Introduction

This article tests three distinct Spring Boot application architectures:

  1. Classic Servlet App (Servlet)
  2. Reactive
  3. RSocket

Motivation

HTTP is a widely used transport for APIs, and it has pros and cons. It’s old and has big performance issues, but it is still widely used because of its ease of use.

Assumptions

  • Basic applications without best practices implementation
  • Tests may not be identical in every aspect
  • JVM parameters remain unoptimized for each application type

Requirements

  • Accept messages, receive lists/streams, save to database with empty response
  • List messages by author with return of all messages
  • Identical data feeds across all tests
  • Measure requests per second (RPS)

Message Format:

{
    "id": "UUID",
    "text": "String",
    "author": "String",
    "createdAt": "ZonedDateTime"
}

Test Scenario

Create Messages

  • Iterate concurrent threads (4, 8, 16, 64)
  • Test message sizes (1, 10, 100, 1000) in single request
  • Run test, clean database, sleep, repeat

Get Messages

  • Iterate concurrent threads (4, 8, 16, 64)
  • Generate test messages
  • Run test, clean data, sleep, repeat

Execution Environment

  • Java Version: OpenJDK 21.0.5
  • Processor: Intel Core i9-14900HX
  • Memory: 32540280 kB

Performance Results

Send Messages (RPS)

Threads Servlet Reactive RSocket
4 3691.5 18668.4 20862.3
8 5088.7 15821.7 20362.9
16 4497.7 13346.9 21043.3
64 4501 12443.3 20881.3

Get Messages (RPS)

Threads Servlet Reactive RSocket
4 1786 7270 20862.3
8 3600 5367 20362.9
16 3502 2914 21043.3
64 3535 2064 20881.3

Analysis

Servlet

Servlet is a legacy interface that is not good for asynchronous calls. With the latest API it provided an opportunity for async dispatch, but even with it had bad performance.

Servlet Results

Servlet workflow issues:

  • Requires collecting messages on sender side
  • JSON serialization of entire collection
  • Server must accept complete HTTP request before processing
  • Requires deserialization of entire payload
  • Memory demands lead to GC pauses and potential OOM

Reactive

Spring Boot Reactive uses Netty instead of traditional servlet containers, enabling async operations.

Reactive Results

Key advantage: application/x-ndjson allows us to send/receive messages in a more convenient way for faster processing without blocking and awaiting all HTTP request/response.

Payload comparison:

  • application/json: [{..}, {..}]
  • application/x-ndjson: {}\n{}\n

TCP Dump - application/json:

TCP Dump - application/json

TCP Dump - application/x-ndjson:

TCP Dump - application/x-ndjson

Reactive implementation example:

class Controller {
    public Mono<Void> addMessages(@RequestBody Flux<Message> messages) {
        return messages.flatMap(message -> r2dbc.insert(Message.class).using(message))
                       .then();
    }
}

Benefits: Non-blocking HTTP processing, streaming support, incremental message transmission.
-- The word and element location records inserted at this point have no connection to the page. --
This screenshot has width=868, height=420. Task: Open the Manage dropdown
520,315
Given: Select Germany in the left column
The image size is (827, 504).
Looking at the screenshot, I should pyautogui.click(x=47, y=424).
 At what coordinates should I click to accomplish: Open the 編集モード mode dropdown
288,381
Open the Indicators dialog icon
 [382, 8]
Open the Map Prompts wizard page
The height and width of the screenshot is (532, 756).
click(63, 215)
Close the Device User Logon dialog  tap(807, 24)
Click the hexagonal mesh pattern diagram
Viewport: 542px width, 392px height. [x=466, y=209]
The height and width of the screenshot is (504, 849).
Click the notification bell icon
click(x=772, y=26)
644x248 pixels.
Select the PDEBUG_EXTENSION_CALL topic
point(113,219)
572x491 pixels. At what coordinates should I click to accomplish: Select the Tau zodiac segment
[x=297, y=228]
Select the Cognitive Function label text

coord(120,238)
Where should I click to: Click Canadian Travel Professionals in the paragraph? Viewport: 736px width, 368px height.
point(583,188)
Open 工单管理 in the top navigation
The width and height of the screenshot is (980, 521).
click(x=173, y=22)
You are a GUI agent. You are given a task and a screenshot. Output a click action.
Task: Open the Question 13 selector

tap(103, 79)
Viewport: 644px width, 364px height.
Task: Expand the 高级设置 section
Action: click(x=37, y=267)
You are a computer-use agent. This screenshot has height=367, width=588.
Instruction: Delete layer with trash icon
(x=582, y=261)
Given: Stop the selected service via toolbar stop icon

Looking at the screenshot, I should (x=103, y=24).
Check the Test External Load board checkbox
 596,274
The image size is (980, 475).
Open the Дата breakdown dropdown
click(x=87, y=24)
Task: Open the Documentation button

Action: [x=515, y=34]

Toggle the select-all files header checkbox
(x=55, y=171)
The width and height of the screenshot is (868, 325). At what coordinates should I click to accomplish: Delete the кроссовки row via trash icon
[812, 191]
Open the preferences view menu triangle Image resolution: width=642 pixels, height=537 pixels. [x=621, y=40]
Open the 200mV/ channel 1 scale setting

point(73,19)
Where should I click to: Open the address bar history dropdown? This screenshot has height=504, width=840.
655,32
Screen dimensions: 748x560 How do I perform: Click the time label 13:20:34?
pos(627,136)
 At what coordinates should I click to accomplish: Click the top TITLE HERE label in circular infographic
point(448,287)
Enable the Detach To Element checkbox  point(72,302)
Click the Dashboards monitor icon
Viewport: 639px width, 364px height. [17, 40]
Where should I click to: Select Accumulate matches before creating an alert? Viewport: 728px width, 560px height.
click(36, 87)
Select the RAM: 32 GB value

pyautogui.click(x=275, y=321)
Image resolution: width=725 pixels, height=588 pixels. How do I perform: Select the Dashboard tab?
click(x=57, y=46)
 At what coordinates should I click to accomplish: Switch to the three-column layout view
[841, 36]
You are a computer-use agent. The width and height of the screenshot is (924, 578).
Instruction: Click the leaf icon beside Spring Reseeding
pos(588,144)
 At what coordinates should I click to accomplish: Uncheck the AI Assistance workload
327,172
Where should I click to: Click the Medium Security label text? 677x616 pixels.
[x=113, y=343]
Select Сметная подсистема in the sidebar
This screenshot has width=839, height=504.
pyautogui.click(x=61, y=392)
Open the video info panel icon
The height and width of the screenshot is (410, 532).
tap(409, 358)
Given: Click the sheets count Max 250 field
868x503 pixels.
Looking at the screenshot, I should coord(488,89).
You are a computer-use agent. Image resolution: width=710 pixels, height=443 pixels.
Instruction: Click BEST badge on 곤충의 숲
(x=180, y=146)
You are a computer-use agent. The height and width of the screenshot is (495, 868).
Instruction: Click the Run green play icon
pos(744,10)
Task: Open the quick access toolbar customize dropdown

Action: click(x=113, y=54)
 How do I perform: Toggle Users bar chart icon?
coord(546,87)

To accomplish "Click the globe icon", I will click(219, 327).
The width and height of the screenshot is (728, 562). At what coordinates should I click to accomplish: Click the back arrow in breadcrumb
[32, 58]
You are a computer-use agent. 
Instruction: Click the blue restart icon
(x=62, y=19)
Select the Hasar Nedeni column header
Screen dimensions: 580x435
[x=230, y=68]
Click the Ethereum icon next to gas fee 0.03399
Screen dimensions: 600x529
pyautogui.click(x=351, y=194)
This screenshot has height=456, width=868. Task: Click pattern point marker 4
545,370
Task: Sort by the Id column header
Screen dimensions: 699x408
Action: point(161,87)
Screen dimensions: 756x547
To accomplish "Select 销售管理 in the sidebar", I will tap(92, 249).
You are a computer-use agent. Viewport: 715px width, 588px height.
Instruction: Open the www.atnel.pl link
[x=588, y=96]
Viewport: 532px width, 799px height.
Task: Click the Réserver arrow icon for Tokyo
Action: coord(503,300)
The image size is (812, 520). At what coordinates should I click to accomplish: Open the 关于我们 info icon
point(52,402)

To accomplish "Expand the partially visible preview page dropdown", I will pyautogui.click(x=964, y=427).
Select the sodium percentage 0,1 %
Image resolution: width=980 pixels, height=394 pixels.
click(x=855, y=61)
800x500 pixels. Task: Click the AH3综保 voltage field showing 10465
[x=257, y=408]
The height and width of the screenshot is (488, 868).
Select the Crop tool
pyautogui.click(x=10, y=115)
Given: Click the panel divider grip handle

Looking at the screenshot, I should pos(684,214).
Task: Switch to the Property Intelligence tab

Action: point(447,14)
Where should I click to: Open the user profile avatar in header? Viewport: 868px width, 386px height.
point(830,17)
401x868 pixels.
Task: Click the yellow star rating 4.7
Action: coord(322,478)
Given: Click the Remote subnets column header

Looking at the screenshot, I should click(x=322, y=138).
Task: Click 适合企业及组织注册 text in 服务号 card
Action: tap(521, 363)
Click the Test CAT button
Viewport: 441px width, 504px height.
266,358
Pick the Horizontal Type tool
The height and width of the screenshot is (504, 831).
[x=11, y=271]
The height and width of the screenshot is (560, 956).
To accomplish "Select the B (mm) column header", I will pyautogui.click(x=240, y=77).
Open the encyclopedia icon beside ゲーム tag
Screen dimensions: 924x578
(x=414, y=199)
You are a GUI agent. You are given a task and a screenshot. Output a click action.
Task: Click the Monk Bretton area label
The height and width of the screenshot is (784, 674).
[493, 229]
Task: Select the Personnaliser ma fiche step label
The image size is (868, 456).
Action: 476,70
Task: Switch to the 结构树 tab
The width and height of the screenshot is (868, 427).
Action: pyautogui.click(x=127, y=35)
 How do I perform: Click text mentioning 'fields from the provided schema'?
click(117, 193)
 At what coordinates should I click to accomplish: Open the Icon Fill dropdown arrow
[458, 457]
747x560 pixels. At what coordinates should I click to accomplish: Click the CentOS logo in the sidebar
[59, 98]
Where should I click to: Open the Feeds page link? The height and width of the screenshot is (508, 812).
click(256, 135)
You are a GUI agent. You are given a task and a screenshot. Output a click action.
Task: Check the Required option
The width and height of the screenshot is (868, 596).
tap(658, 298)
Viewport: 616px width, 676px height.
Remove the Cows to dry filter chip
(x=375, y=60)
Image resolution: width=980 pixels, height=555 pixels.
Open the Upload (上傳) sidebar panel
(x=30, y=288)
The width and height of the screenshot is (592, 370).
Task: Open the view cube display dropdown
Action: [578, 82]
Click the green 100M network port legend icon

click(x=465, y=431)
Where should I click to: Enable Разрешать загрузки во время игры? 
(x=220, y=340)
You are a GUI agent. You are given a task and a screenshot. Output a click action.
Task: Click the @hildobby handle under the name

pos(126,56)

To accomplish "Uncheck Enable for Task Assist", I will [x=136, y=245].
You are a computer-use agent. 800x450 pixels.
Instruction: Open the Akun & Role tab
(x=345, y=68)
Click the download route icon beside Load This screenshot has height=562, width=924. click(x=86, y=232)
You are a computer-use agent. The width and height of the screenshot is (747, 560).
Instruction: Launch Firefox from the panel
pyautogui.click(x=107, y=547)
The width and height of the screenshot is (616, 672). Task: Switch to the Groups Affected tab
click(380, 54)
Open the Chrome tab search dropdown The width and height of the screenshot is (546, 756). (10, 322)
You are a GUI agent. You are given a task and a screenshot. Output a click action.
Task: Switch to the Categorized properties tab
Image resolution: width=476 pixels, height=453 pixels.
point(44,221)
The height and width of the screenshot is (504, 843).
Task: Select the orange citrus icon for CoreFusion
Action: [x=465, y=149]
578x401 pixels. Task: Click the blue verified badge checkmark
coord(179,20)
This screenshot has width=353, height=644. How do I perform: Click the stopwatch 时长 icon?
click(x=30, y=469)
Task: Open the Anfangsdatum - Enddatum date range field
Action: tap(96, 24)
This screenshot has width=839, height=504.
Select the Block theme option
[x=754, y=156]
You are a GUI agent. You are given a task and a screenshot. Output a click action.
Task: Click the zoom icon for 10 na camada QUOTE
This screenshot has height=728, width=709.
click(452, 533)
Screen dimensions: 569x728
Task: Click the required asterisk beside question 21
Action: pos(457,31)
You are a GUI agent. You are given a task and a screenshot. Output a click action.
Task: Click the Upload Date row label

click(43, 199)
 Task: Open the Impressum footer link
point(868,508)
Limitations: Database becomes bottleneck; stream failures affect entire request; lacks full backpressure.

RSocket

RSocket is reactive binary protocol that builds over TCP.

RSocket Results

Key advantages:

  • Operates over TCP, not HTTP
  • Implements backpressure mechanism
  • Consumer could ask publisher to stop producing more messages if it overloaded or give more if it have enough capacity
  • Provides superior linear scalability

RSocket demonstrates consistent high performance across all concurrency levels.

Summary

Servlet bottlenecks: Blocking operations, HTTP protocol limitations, memory accumulation.

Reactive improvements: Non-blocking APIs, streaming between client/server, efficient I/O handling.

RSocket advantages: Complete reactive paradigm implementation, backpressure support, binary protocol efficiency.